** Textausschnitt **
===
So, danke an alle - es flackert mit den Treibern direkt von der Acer-Website nicht mehr, und die unbekannten Geräte war mein Cardreader, für den es keine Vista 64-Treiber gab, also die tauchten da erst gar nicht auf. Hab einfach die für vista 32 genommen, und nun sind keine unbekannten Geräte mehr da 

Jetzt hoff ich nur, dass auch die Sache wegen "WLAN aus, wenn Laptop vom Strom war" erledigt ist. Ansonsten muss ich mal die WiFi-Suite noch probieren.


----------



## Desmodontidae (11. Mai 2011)

*AW: Nach Neinstallation: Bildschirm flackert unregelmäßg kurz, und wie mache ich WLAN "immer an" ?*

Biddö, aber wie gesagt, am besten ohne dieses ganze Intel Suite Gedöns installieren. Was mir noch einfällt. Es gibt auch im BIOS manchmal die Möglichkeit WLAN after PowerOn an und abzuschalten.


----------



## Herbboy (11. Mai 2011)

*AW: Nach Neinstallation: Bildschirm flackert unregelmäßg kurz, und wie mache ich WLAN "immer an" ?*

Hat auch so geklappt, vermutlich lag es an dieser Launchsoftware 


Wenn mein besch#a%&! internes DVB-T Modul auch unter XP laufen würde bzw. es eine kompatible Freeware gäb, hätt ich erst gar nicht neu installiert


----------



## Desmodontidae (11. Mai 2011)

*AW: Nach Neinstallation: Bildschirm flackert unregelmäßg kurz, und wie mache ich WLAN "immer an" ?*

Meinst du die Treiber oder ne Angug Software?

Acer 5920G mit Avermedia A310 Chip ... Ding Ding Ding, Airbus läßt grüßen^^
Ja, ich hab mal meine Treibersammlung durch geschaut. Wenn mich nicht alles täuscht läßt sich der unter XP mit dem M103 für das Aspire 9500 installieren. Aber ich will es nicht beschreien^^


----------



## Herbboy (11. Mai 2011)
===
** Datensatz **
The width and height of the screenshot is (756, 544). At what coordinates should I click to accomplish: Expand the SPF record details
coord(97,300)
===
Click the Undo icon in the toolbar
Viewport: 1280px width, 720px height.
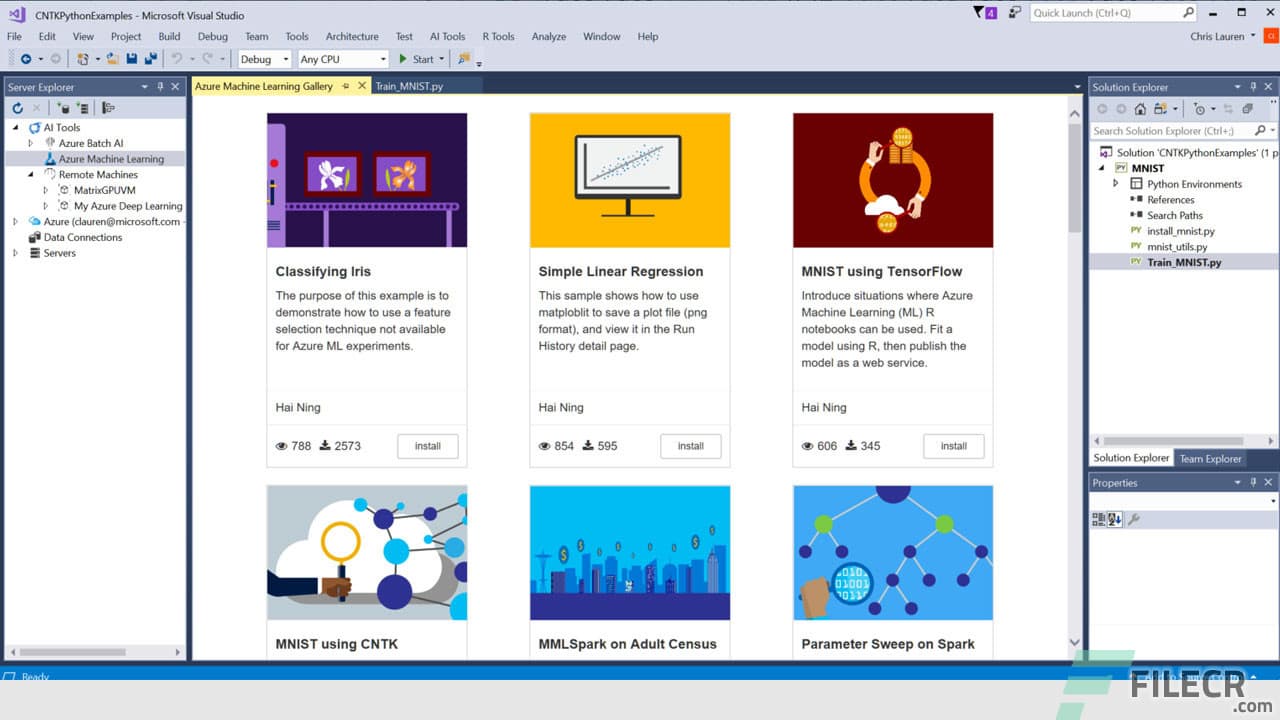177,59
===
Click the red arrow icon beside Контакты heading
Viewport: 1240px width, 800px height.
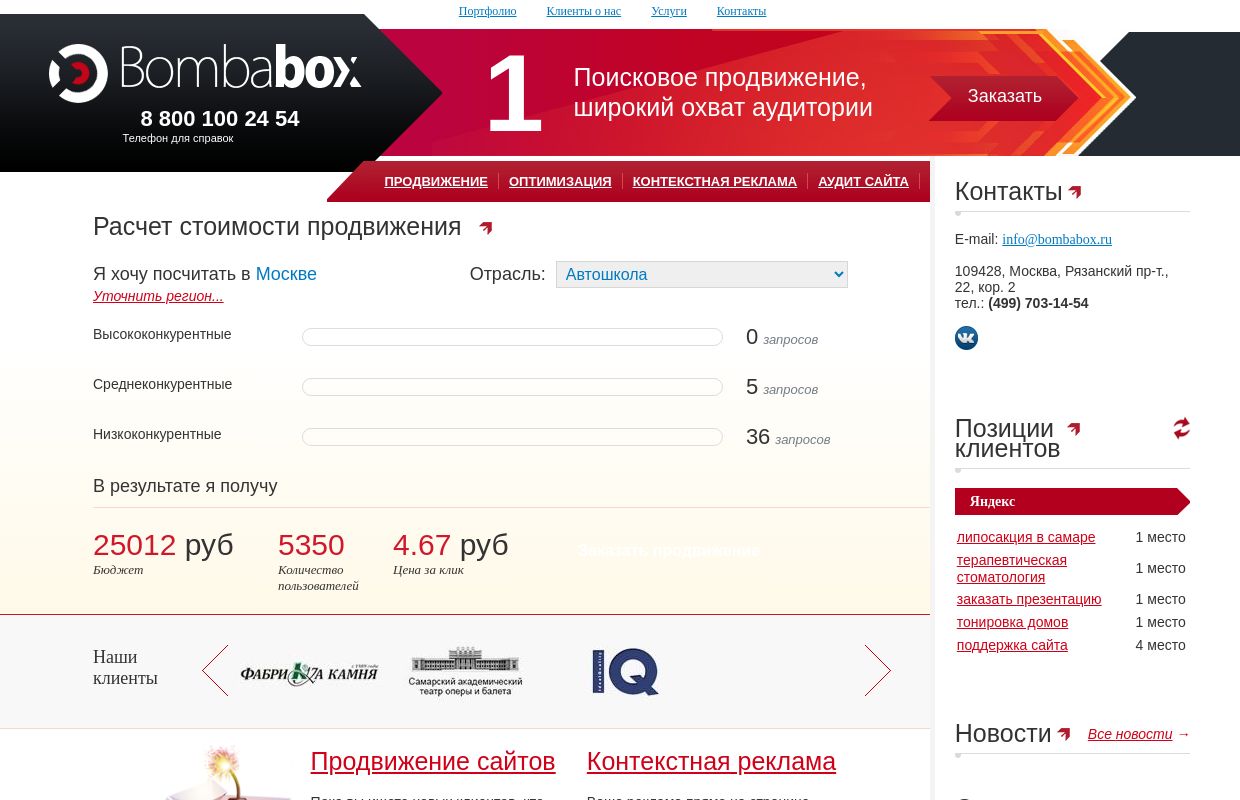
===
Geben Sie den obigen Textausschnitt zum Bildschirmflackern und WLAN-Problem vollständig und wortgetreu wieder.

So, danke an alle - es flackert mit den Treibern direkt von der Acer-Website nicht mehr, und die unbekannten Geräte war mein Cardreader, für den es keine Vista 64-Treiber gab, also die tauchten da erst gar nicht auf. Hab einfach die für vista 32 genommen, und nun sind keine unbekannten Geräte mehr da 

Jetzt hoff ich nur, dass auch die Sache wegen "WLAN aus, wenn Laptop vom Strom war" erledigt ist. Ansonsten muss ich mal die WiFi-Suite noch probieren.


----------



## Desmodontidae (11. Mai 2011)

*AW: Nach Neinstallation: Bildschirm flackert unregelmäßg kurz, und wie mache ich WLAN "immer an" ?*

Biddö, aber wie gesagt, am besten ohne dieses ganze Intel Suite Gedöns installieren. Was mir noch einfällt. Es gibt auch im BIOS manchmal die Möglichkeit WLAN after PowerOn an und abzuschalten.


----------



## Herbboy (11. Mai 2011)

*AW: Nach Neinstallation: Bildschirm flackert unregelmäßg kurz, und wie mache ich WLAN "immer an" ?*

Hat auch so geklappt, vermutlich lag es an dieser Launchsoftware 


Wenn mein besch#a%&! internes DVB-T Modul auch unter XP laufen würde bzw. es eine kompatible Freeware gäb, hätt ich erst gar nicht neu installiert


----------



## Desmodontidae (11. Mai 2011)

*AW: Nach Neinstallation: Bildschirm flackert unregelmäßg kurz, und wie mache ich WLAN "immer an" ?*

Meinst du die Treiber oder ne Angug Software?

Acer 5920G mit Avermedia A310 Chip ... Ding Ding Ding, Airbus läßt grüßen^^
Ja, ich hab mal meine Treibersammlung durch geschaut. Wenn mich nicht alles täuscht läßt sich der unter XP mit dem M103 für das Aspire 9500 installieren. Aber ich will es nicht beschreien^^


----------



## Herbboy (11. Mai 2011)